Pour autant, le choix de la PM sera prioritairement conditionné par l’adéquation entre la totalité du profil des propriétés pharmacologiques et cliniques de la PM et la prise en compte de l’ensemble du profil pathologique du patient, tant sur le plan symptomatique que des mécanismes physiopathologiques inducteurs de la maladie observés spécifiquement chez la personne conçue comme un « tout »(22).
Choix de la forme galénique
Les atouts du « totum » que nous venons de développer conditionnent par conséquent la recherche de la forme galénique la mieux adaptée. Celle-ci devra se rapprocher au plus près du « totum » de la nature. Plusieurs formes galéniques, solides ou liquides s’y conforment : la poudre totale de plante (PM), les suspensions intégrales de plantes fraîches (SIPF). Cependant, compte tenu du très grand nombre de principes actifs qu’elles contiennent, bien d’autres formes galéniques peuvent véritablement être assimilée à des « totum d’extraction » : infusions et décoctions, extraits fluides, extraits secs, microsphères, teintures-mères, huiles essentielles, etc…Toutefois, il est impératif que ces « totum d’extraction » soient alors complets dans leurs modalités spécifiques d’extraction (méthodologie : qualité et durée…) et qu’il n’y ait pas de rajout de tel ou tel principe pour obtenir un pourcentage « calibré » et « standardisé » de tel principe dit actif.
Là encore, la connaissance de la plante est indispensable, car selon la forme galénique de « totum » choisie, la cible thérapeutique change.

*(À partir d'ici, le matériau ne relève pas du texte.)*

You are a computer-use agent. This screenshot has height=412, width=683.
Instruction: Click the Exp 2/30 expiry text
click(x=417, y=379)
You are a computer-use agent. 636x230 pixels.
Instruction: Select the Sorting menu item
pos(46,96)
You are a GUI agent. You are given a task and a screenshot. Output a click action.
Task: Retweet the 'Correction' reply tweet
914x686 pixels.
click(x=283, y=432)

Ainsi, la recherche d’une reminéralisation sera majoritairement réalisée à l’aide de la poudre totale de prêle plutôt qu’avec la teinture-mère…
Conclusion :
Le « totum » de la plante, de par ses éminentes caractéristiques répond parfaitement aux besoins et critères de la Phytothérapie Clinique Intégrative qui s’inscrit dans une stratégie de globalité :
- Multiplicité du nombre de principes actifs avec le bénéfice d’une part de leurs effets de synergie, potentialisation, effet prodrogue et de la biodisponibilité et, d’autre part, d’une excellente tolérance avec absence ou minimisation d’effets secondaires ou indésirables.

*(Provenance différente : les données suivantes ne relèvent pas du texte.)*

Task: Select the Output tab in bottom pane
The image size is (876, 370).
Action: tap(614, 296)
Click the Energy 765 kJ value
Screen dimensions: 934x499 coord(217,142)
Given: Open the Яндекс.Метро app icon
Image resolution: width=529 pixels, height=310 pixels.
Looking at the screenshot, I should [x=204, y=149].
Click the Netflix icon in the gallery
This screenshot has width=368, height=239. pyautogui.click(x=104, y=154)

- Propriétés pluridirectionnelles s’exprimant sur les 3 niveaux d’action :
- symptomatique
- de drainage
- et correctrice des déséquilibres premiers inducteurs de la pathologie (Physiologie intégrative) en agissant sur les dysfonctions neuroendocriniennes à l’origine des déséquilibres métaboliques inducteurs de l’état pré-critique ou critique ainsi que de l’expression pathologique. Ce dernier volet respecte la physiologie de l’individu en soutenant, renforçant ou rétablissant ses propres réactions d’adaptation.
- Doses pharmacologiquement faibles, voire, physiologiques, et qui finalement, favorisent une économie de la ressource associée à un moindre coût !
On le voit, les avantages dans l’utilisation du « totum » d’une PM sont multiples. Plus que la quantité, c’est la qualité qui s’exprime dans la notion de « totum ». Son emploi représente une opportunité pour la médecine et il est clair que l’abandon de ce formidable outil thérapeutique au profit de l’extraction et de la concentration du seul principe actif ne peut plus être une voie exclusive dans l’utilisation de la PM. A l’heure même où les nanotechnologies permettent la délivrance ciblée d’un médicament au cœur des cellules malades, il n’en demeure pas moins que le « totum » de la PM conserve une place de choix, à condition que la Phytothérapie ne reprenne pas le même chemin que celui qui a conduit à l’abandon de la même PM et qu’il se situe dans une stratégie thérapeutique intégrative et régulatrice pour l’organisme humain.